Apologies but Owl may have to lie down in a darkened room for the rest of the day

Owl attempted to read the levelling up white paper

The reviewers are right: it lays out the problems in a number of academic style essays but offers no cures.

On page 96 we get to the nub of the issue:

Size the Prize 

Subject to some assumptions, it is possible to “size the prize” by unlocking places from their low-growth equilibrium. For example, consider if the performance of the bottom-performing quarter of places by productivity were to be “levelled up” to the median. The boost to productivity would be equivalent to a pay rise of around £2,300 for individuals in the poorest areas. For the UK economy as a whole, this would deliver a GVA gain of around £50bn per year. 

So we are going to invest in……………..? Owl tried following up the 192 references to “productivity” only to find generalities about improving this and improving that.

(We have been here before with our Local Enterprise Partnership, HotSW, haven’t we?)

Next Owl turned to Chapter 2 to try to learn something about plans for devolution:

Chapter 2 Systems Reform (yes this the place to look)

2.1 Introduction 

“Chapter 1 described the scale and source of the UK’s geographic disparities and the role public policy can play in counteracting them. It showed that there is no simple or singular solution to reversing spatial disparities because local economies are complex systems, shaped by cumulative and interconnected economic, social and institutional factors. Successful policy programmes need to act on the six capitals [See below] which underpin the prosperity of places to reverse these forces. 
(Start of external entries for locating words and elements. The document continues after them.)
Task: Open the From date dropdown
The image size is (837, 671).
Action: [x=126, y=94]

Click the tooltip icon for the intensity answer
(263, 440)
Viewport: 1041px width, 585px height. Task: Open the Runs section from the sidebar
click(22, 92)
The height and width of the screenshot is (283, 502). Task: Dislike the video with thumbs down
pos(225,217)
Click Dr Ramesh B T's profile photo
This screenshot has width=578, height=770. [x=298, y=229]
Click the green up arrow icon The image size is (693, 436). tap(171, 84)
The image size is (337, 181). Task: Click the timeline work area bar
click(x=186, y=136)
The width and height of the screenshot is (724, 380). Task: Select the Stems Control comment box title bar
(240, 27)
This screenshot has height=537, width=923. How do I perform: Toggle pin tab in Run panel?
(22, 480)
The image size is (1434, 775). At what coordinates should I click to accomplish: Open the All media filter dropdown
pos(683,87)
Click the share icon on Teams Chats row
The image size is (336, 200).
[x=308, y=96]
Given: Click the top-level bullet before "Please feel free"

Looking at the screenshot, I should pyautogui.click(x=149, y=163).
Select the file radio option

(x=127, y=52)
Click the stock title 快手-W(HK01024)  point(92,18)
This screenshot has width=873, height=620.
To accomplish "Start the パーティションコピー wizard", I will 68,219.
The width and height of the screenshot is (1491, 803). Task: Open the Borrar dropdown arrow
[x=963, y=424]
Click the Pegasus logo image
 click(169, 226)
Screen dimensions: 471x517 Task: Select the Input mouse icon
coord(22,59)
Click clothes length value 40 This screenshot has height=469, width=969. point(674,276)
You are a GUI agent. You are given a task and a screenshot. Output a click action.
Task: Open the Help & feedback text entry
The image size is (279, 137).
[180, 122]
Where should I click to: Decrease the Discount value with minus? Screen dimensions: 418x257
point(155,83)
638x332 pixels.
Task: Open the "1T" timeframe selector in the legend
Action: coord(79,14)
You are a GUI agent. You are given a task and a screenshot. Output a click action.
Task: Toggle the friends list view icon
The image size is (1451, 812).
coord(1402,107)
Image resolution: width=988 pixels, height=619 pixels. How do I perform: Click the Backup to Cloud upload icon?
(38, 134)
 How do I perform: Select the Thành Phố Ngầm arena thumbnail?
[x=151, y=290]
This chapter starts by explaining why past attempts to promote spatial convergence in the UK have been unsuccessful and what lessons can be taken from that experience. In sum, decision-makers nationally and locally have typically lacked the information, incentives and institutions to act in ways which support the closure of spatial disparities in a signifcant and sustained way. 

Drawing on these lessons from the past, this chapter recommends wholesale changes to the information, incentives and institutions which underpin spatial decision-making in the UK. This transformation in the system of government, and in the governance of spatial policy, is supported by five pillars:

 a. a mission-oriented approach to setting policy;

 b. a reorientation of central government decision-making;

 c. greater empowerment of local government decision-making; 

d. a revolution in data and transparency at the subnational level; and

e. enhanced transparency and accountability of this new regime. 

These five pillars are mutually reinforcing. Each performs a necessary role in the new policy regime. But it is their combined effect that is necessary to reshape decision-making and deliver the long-term objectives of levelling up, as part of a new system of governance. That is why the focus of this chapter is the improved information, incentives and institutions underlying the new policy regime. “

By this time Owl had forgotten about the Six Capitals and had to return to the Executive Summary:

The Six Capitals 

Levelling up requires a focused, long-term plan of action and a clear framework to identify and act upon the drivers of spatial disparity. Evidence from a range of disciplines tells us these drivers can be encapsulated in six “capitals”. 

• Physical capital – infrastructure, machines and housing.

• Human capital – the skills, health and experience of the workforce. 

• Intangible capital – innovation, ideas and patents.

• Financial capital – resources supporting the financing of companies. 

• Social capital – the strength of communities, relationships and trust. 

• Institutional capital – local leadership, capacity and capability.  

County Deal

Apparently Devon will be one of the first invited to negotiate a “County Deal”.

Now where does the paper explain what such a deal might include and what the conditions might be?…………..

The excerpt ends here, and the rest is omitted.